Computational nonlinear dynamics is the process of studying nonlinear dynamical systems by devising and running numerical algorithms. Throughout this module we will be discussing many interesting aspects of nonlinear dynamical systems, such as multistability, deterministic chaos, and critical transitions (see Syllabus). For each aspect, we will be devising algorithms that can identify it for arbitrary dynamical systems. In the coursework we will be creating computer programs that apply these algorithms to dynamical systems. Sometimes we may have data obtained directly from some real-world source instead of a dynamical system, but the process will be the same.

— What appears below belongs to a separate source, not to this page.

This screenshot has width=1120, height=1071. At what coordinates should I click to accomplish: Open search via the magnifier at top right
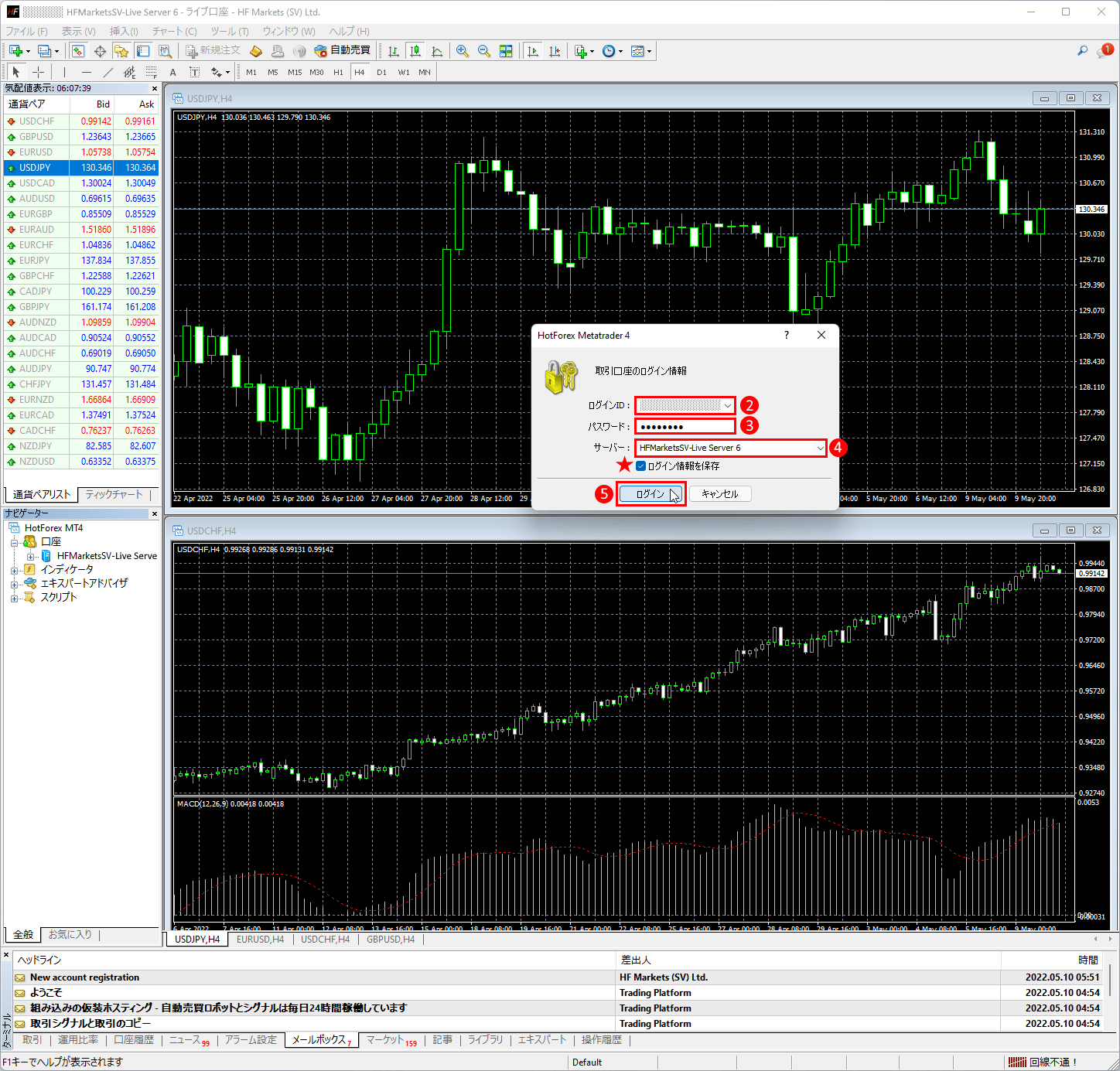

As such, this module will not only teach you how nonlinear dynamical systems behave, and how to understand them, but also how to design computer algorithms that fulfil a certain goal. This is an invaluable experience for your future employability in a world increasingly reliant on programming.

During the course, we will be applying nonlinear dynamics to study and understand real world phenomena, such as: climate tipping points, neural dynamics and excitability, chaos in planetary motion and the three body problem, ecosystem dynamics and extinction events, complexity of the stock market, and more.

The module will introduce you to Julia, a modern open-source programming language specifically designed for scientific computing. The course will also teach you how to use the DynamicalSystems.jl software library, the largest and most accessible software for computational nonlinear dynamics ever created. (2 lecture hours will be dedicated to Julia and DynamicalSystems.jl).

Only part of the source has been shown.